When it is time for a professional sports team to come up with a name, it tends to make the most boring choice possible, selecting something that a well-paid marketing team determined would upset the fewest people through a series of test groups. The last time the NFL launched a new franchise, in 2002, it was with a team in Texas. That team was named the Texans. The last new MLB team name was introduced in 2005; the franchise that moved from Montreal to Washington, D.C., was named the Nationals. MLS has unveiled 11 new team names since 2015: New York City FC, Orlando City SC, Atlanta United FC, Minnesota United FC, Los Angeles FC, FC Cincinnati, Inter Miami CF, Nashville SC, Austin FC, Charlotte FC, and Sacramento Republic FC. On Thursday morning, Washington’s NFL team announced that it had come up with an interim name for the 2020 season. For now, Washington’s football team will officially be called the Washington Football Team. (Maybe Washington FT can win the MLS Cup!)
Seattle’s new NHL team also announced its long-awaited team name on Thursday, and decided not to go with the boring route. It picked a name no other pro sports team has ever used, or for that matter likely ever considered. This team is the Seattle Kraken, hockey’s new terror of the deep.
A kraken, for those who don’t spend their time listening to tall tales of wizened 1800s sailors, is a mythical, many-tentacled monster that lives underwater, a sort of giant squid capable of dragging even the largest old-timey wooden ships to their doom. The Norse feared them, and the Norse didn’t fear much. I guess we mostly stopped worrying about kraken when we invented planes, but the creature has had a 21st-century resurgence thanks to appearances in the Pirates of the Caribbean movies and the 2010 birth of the absolute worst rum in world history. (When an alcohol’s marketing strategy is “drinking this is like fighting an unknowable sea beast against whom there is no hope of survival,” you should listen.)
Now, the Kraken is a hockey team. (You have to assume the Seattle Kraken is responsible for the death of the Hartford Whalers, those hapless bygone sailors long lost to the sea. We commend their souls to the deepest of the deep.)
Seattle reportedly considered more conventional team names. The Metropolitans was a serious contender, although the NHL nixed it because it didn’t want to rename its Metropolitan Division. And according to ESPN, the team noticed that people got excited whenever anybody suggested the Kraken online. (Perhaps also pushing things over the line: Jerry Bruckheimer, producer of the Pirates of the Caribbean movies, is part owner of the team.) Weird, isn’t it, how people were more excited by a one-of-a-kind name inspired by a mysterious deadly monster than a name that is already taken by a baseball team synonymous with Tommy John surgery and sadness.
That said, naming a team after a mascot that excites people online is generally a bad idea. Sure, minor league baseball teams can be named the IronPigs, Chihuahuas, or Flying Squirrels, but a franchise at the top level of its sport can’t be a Meme Team. Its name has to be something that can be legitimately built around, and to that I say: Look at these damn logos.

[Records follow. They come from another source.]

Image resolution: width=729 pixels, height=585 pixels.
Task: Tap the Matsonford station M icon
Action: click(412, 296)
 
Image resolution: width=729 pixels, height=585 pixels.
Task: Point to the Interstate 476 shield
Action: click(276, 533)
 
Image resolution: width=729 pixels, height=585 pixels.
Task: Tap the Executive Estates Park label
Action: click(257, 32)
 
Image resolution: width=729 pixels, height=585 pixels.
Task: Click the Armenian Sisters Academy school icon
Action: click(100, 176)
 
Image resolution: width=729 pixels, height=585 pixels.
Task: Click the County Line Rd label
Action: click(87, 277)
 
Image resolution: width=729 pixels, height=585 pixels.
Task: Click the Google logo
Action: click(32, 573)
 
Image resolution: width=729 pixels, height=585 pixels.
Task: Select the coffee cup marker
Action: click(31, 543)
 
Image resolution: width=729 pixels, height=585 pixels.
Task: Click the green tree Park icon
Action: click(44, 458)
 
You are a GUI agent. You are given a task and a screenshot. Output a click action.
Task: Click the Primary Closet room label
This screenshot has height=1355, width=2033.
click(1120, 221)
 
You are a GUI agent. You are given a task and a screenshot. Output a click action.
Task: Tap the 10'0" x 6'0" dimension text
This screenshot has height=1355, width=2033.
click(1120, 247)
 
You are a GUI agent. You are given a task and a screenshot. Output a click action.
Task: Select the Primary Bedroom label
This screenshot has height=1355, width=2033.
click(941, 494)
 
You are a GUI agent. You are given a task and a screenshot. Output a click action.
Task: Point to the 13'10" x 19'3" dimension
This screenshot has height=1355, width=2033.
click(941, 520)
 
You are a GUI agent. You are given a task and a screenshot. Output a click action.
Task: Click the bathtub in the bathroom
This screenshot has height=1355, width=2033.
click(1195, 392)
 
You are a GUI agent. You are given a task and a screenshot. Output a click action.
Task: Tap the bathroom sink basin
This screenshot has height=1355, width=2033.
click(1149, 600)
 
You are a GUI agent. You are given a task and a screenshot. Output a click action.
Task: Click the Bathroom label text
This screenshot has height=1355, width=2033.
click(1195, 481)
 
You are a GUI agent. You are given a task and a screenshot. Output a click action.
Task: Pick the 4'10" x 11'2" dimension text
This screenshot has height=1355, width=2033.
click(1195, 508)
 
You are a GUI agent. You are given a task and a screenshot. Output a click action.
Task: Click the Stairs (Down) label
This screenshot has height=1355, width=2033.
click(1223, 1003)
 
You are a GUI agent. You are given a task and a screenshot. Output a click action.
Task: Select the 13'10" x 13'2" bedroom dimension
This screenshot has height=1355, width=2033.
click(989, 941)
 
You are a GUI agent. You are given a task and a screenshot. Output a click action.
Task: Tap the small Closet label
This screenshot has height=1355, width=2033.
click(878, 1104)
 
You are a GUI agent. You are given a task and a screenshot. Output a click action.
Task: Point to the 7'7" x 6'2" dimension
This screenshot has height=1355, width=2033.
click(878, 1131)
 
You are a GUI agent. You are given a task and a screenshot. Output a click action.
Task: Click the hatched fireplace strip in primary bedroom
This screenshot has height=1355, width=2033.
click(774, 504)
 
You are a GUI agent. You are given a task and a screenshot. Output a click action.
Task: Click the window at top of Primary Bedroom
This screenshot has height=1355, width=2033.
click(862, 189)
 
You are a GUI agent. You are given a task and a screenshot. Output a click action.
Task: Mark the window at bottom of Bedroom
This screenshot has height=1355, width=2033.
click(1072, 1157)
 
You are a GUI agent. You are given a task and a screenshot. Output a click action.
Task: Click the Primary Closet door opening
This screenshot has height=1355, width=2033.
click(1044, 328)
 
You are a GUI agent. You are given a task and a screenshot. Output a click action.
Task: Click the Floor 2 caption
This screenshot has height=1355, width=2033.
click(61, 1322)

This is an anchor that’s also the Space Needle. Another Kraken logo is the tentacle of the unseen beast emerging from the water, and it’s equally beautiful. Just look at these damn sweaters:
It’s unclear whether the team will come out with a fuzzy Kraken mascot or whether it will stick with Cthulhuesque imagery for the rest of time. My hope is that the franchise introduces a fuzzy Cthulhu mascot, if only so it can absolutely terrify some small children at birthday parties.
I’m not from Seattle, but I’m heartened by the release of the Kraken. With the Washington Football Team finally getting rid of its racist name and imagery, I’ve been thinking a lot about why exactly these things exist. We don’t really need them; as European soccer leagues prove, it’s entirely possible to root for a sports team without them. So what do we want out of them?
I guess the point is that a name should tap into a team and a city’s identity. It should make fans feel like they’re part of something unique, and that they should be proud to be a part of it. The Kraken proves that a team name can be distinctive without being gimmicky. I embrace the slimy tentacle of the Kraken as it drags the rest of the NHL to the icy depths.